Auswanderer, eine Million Schweden wandern aus

Das 19. Jahrhundert war für Schweden nicht nur die Industrialisierung und das Zeitalter der Stiftungen, sondern wurde auch von einer bedeutenden Auswandererwelle geprägt. Zwischen 1840 und 1910 wanderten rund 1,4 Millionen Schweden nach Amerika aus, eine Quote, die kaum ein anderes Land Europas erreichte. Da all diese Auswanderer von Göteborg aus ihre Reise antreten mussten, ist es verständlich, dass sich dies bedeutend auf die Entwicklung Göteborgs auswirkte.

Auswandererboot in Göteborg

Es gab sehr verschiedene Gründe, warum so viele Schweden ihr Glück im fernen Amerika versuchen wollten, da das einfachere Volk damals nicht nur von Hunger bedroht war, sondern auch unter einem starken sozialen und politischen Druck leiden musste und für viele das Auswandern die einzige Lösung war ihre Freiheit zu erlangen.
 
Dies bedeutete jedoch nicht, dass Auswandern so einfach war, denn zum einen musste man die Reise bezahlen, zum anderen benötigte man auch eine Genehmigung des Priesters.
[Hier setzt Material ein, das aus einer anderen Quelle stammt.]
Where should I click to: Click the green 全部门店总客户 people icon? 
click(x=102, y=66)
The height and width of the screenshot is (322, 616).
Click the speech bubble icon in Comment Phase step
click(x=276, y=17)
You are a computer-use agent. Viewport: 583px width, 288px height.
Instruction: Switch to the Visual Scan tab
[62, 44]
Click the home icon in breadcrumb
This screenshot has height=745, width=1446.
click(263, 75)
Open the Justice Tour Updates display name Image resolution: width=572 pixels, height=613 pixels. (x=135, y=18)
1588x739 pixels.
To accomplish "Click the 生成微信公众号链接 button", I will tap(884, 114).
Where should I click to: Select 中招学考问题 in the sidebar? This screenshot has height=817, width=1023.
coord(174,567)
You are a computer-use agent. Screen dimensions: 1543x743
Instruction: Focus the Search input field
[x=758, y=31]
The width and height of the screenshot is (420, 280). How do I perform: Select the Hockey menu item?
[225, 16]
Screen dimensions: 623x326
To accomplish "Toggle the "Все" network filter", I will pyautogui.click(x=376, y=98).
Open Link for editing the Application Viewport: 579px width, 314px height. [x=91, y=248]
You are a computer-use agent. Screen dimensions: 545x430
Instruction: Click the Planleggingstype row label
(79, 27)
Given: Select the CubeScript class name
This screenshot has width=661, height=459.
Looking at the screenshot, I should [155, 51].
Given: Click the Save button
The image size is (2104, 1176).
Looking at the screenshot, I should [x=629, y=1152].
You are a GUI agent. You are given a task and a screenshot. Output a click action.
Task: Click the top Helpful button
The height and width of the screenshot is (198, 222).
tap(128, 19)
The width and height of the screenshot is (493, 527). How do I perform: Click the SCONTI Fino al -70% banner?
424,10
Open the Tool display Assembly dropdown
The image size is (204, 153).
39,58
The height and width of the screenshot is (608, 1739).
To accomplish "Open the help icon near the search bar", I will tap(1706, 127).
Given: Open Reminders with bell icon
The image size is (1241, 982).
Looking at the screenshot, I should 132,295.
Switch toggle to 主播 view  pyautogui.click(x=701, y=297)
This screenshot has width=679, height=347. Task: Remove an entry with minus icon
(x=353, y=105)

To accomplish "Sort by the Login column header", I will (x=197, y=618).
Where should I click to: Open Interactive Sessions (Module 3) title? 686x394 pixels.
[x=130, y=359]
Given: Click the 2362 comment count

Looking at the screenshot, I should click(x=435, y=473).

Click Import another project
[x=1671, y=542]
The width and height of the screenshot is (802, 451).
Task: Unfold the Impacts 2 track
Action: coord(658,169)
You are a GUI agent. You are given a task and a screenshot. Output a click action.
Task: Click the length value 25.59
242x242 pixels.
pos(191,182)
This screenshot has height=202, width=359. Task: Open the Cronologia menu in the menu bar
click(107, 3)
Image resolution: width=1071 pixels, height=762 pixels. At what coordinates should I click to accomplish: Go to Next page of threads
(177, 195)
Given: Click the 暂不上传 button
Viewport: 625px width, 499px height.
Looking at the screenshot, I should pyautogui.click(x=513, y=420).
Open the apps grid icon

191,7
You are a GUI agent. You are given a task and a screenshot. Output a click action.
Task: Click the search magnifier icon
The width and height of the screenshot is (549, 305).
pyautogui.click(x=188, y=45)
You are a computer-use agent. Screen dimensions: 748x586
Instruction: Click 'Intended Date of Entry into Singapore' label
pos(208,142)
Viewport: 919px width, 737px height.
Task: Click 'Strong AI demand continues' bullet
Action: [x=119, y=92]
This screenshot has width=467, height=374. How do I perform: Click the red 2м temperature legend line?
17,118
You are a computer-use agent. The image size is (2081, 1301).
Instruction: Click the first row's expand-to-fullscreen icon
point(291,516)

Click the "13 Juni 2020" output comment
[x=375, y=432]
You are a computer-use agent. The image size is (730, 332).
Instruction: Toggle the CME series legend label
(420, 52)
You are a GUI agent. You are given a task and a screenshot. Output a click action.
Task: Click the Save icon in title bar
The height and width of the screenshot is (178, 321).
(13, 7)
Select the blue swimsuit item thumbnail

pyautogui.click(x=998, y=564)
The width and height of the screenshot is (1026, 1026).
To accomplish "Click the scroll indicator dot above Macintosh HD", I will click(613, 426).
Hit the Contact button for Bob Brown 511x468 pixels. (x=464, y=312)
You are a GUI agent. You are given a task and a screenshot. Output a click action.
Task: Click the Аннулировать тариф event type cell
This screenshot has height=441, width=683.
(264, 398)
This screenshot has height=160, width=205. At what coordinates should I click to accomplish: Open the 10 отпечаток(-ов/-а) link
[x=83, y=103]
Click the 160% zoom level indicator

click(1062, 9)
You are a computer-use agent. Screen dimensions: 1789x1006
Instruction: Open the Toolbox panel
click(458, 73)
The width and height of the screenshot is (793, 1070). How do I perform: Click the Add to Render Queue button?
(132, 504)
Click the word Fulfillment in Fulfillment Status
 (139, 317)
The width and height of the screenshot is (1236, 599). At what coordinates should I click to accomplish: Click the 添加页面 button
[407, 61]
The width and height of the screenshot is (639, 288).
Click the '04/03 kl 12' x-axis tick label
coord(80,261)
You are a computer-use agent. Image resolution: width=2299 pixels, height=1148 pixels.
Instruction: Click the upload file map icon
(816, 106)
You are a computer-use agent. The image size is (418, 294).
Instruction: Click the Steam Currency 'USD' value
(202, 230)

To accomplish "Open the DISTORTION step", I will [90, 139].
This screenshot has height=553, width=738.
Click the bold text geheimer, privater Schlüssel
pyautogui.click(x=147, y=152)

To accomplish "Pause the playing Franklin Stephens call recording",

Auswandern konnte daher nur eine kleine Schicht, nämlich jene Bewohner, die durch den Verkauf ihres winzigen Hofes oder anderer Gegenstände eine gewisse Summe aufbringen konnte - und jene, die keine Probleme mit ihrem Priester hatten.
 
Da die Hauptauswandererwelle zwischen 1850 und 1900 stattfand, kann man davon ausgehen, dass in diesen 50 Jahren über eine Million Schweden nach Göteborg kamen, wo sie sich teilweise mehrere Wochen aufhalten mussten bevor ihre Papiere klar waren oder das nächste Boot nach Deutschland oder England auslief, von wo aus die Reise dann über den Atlantik führte.
 
Jedes Jahr hielten sich zwischen 15.000 und 30.000 Fremde in der Stadt auf, die hier übernachten und essen mussten, aber auch alles kaufen mussten, was sie während der Überfahrt und zum Neustart in Amerika benötigten. Die Not dieser Schweden brachte daher Göteborg als einziger Stadt Schwedens einen gewissen Aufschwung. Die Stadt der Auswanderer hatte daher kaum eigene Auswanderer.
 
In Göteborg entstanden zahlreiche Auswandereragenturen, die für die Papiere der Auswanderer zuständig waren und zusätzlich Werber bezahlten, die Auswanderer in ganz Schweden anheuern sollten. Eisenhändler mit landwirtschaftlichen Geräten hatten Hochkonjunktur, Reedereien dehnten ihre Aktivitäten aus, was dem Schiffbau in Göteborg zu Gute kam und jedes kleinste Hotel war das ganze Jahr über ausgebucht. Selbst Privatpersonen, die nur das kleinste Zimmer zur Verfügung hatten, brachten dort, gegen Bezahlung, bis zu 10 Personen unter.
 
Da die schwedischen Auswanderer aus einfachen Verhältnissen und überwiegend aus kleinen Ansiedlungen kamen, waren sie entsprechend naiv und wenig an das städtischen Leben gewöhnt. Dies zog natürlich auch jede Art von Dieben und Bauernfänger an, denen es oft gelang den Auswanderern ihre einzige Habe abzunehmen und ihnen den Traum von Amerika zerstörte. So mancher musste sich nach einer Betrügerei oder einem Diebstahl in der Göteborger Industrie verdingen.
 
Auch die Prostitution wurde ein wahres Problem für Göteborg, wobei es sich hier nicht nur um schwedische Frauen handelte, sondern auch viele in anderen Ländern angeheuert wurden. Da weitaus mehr Männer als Frauen nach Amerika auswanderten, gab es hier eine leichte Beute, die zudem Geld besaß, was sowohl private als auch organisierte Prostitution zu einer Goldquelle machte. Einige Prostituierten verdienten sich im Göteborg jener Tage einen eigenen Fahrschein nach Amerika.
 
Erst als sich das politische System und die Wehrpflicht Schwedens zu Beginn des 20. Jahrhunderts änderten und auch die Kirche etwas entmachtet wurde, ging die Welle der Auswanderer seiner Neige zu und die Zahlen wurden rückläufig. Aber auch die Gesetzesänderungen Amerikas machten das Einwandern schwieriger, denn während die Emigranten im Jahre 1850 noch kostenlose Erde in unbegrenzter Menge bekamen, mussten sich Einwanderer des 20. Jahrhunderts den Grund kaufen und hatten auch nicht mehr die freie Wahl des Aufenthaltsortes.